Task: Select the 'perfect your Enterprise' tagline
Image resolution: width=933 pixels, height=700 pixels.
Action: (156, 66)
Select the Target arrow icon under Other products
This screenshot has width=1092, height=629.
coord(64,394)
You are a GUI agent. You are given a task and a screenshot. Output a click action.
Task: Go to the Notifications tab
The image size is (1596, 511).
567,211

————————

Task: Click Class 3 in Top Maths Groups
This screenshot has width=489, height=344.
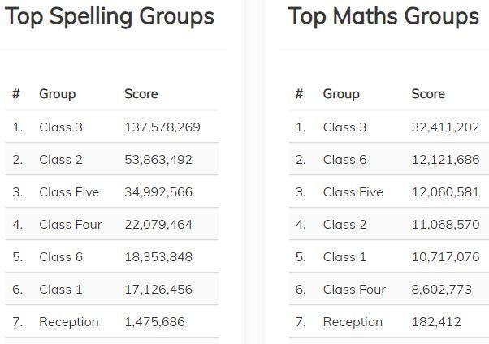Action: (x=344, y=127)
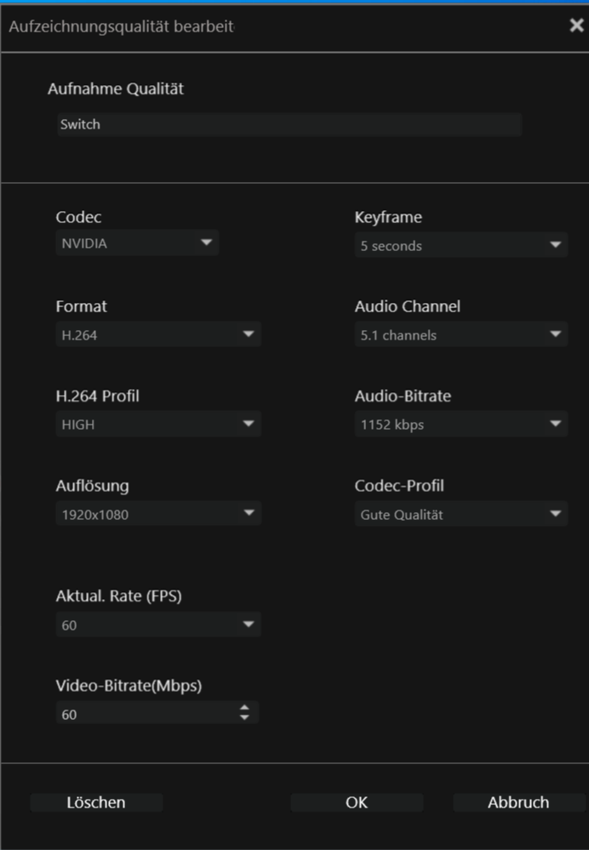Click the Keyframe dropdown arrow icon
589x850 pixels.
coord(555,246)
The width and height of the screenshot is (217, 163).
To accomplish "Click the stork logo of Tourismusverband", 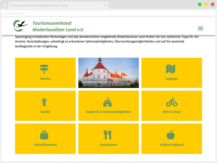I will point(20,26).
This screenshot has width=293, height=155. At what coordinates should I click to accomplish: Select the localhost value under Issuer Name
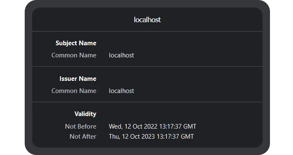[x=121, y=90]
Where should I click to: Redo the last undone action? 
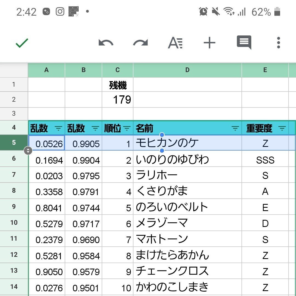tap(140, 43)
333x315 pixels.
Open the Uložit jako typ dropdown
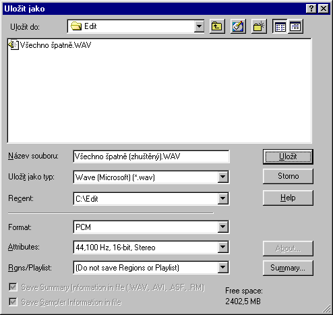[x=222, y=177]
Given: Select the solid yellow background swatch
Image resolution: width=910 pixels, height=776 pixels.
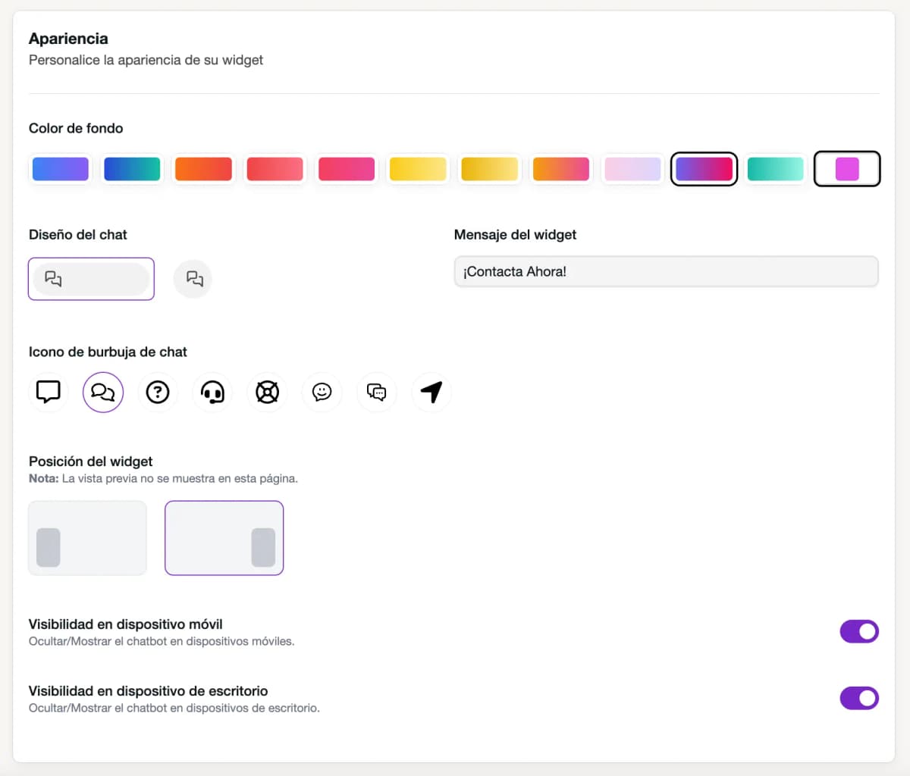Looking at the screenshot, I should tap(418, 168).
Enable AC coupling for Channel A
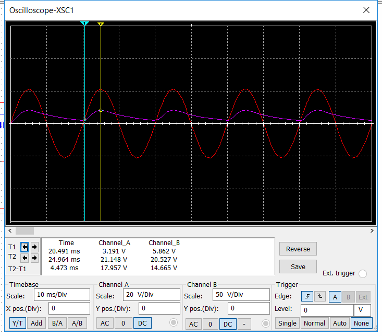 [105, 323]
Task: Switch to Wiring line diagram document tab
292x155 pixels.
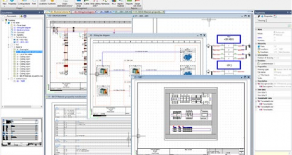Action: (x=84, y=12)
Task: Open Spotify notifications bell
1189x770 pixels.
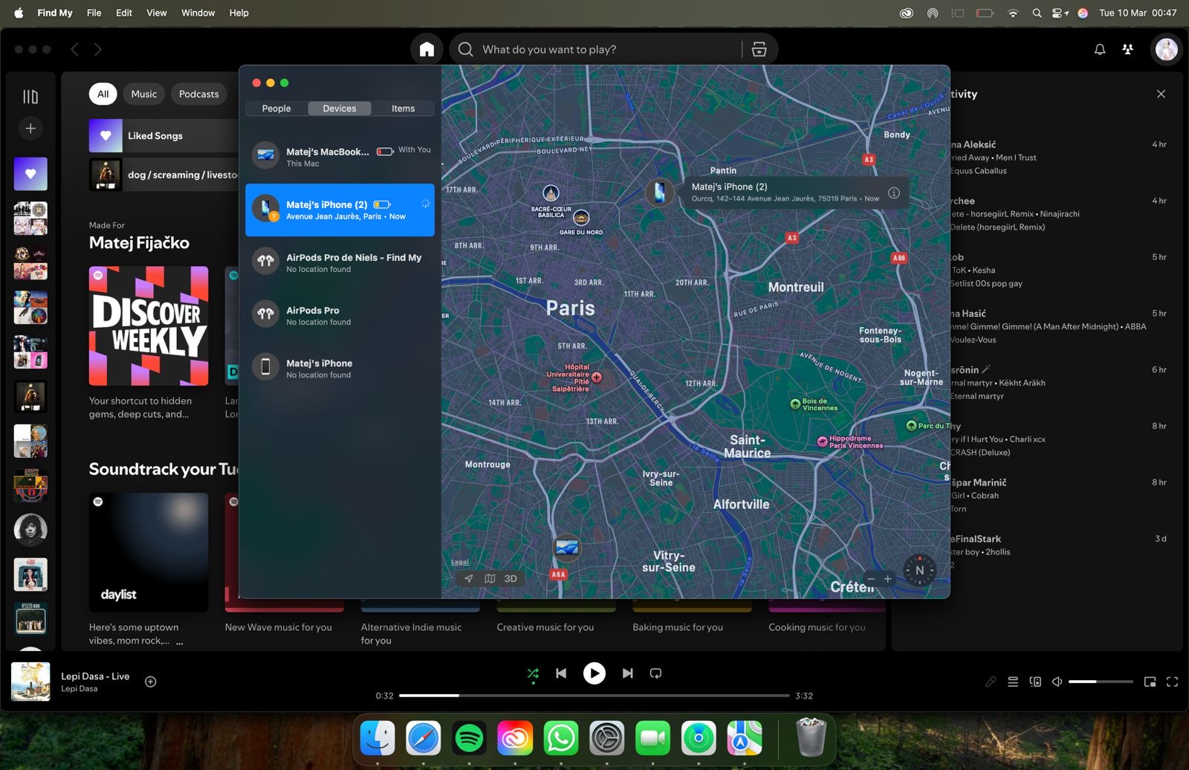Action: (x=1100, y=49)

————————

GIVEN EXERCISE:
Copy out the records from the line with "Given: Select the" up to and including the line with "Action: (x=1100, y=49)", leaving the pictures out.

ANSWER TO THIS TASK:
Given: Select the solid yellow background swatch
Image resolution: width=910 pixels, height=776 pixels.
Looking at the screenshot, I should tap(418, 168).
Enable AC coupling for Channel A
 [105, 323]
Task: Switch to Wiring line diagram document tab
292x155 pixels.
Action: (x=84, y=12)
Task: Open Spotify notifications bell
1189x770 pixels.
Action: (x=1100, y=49)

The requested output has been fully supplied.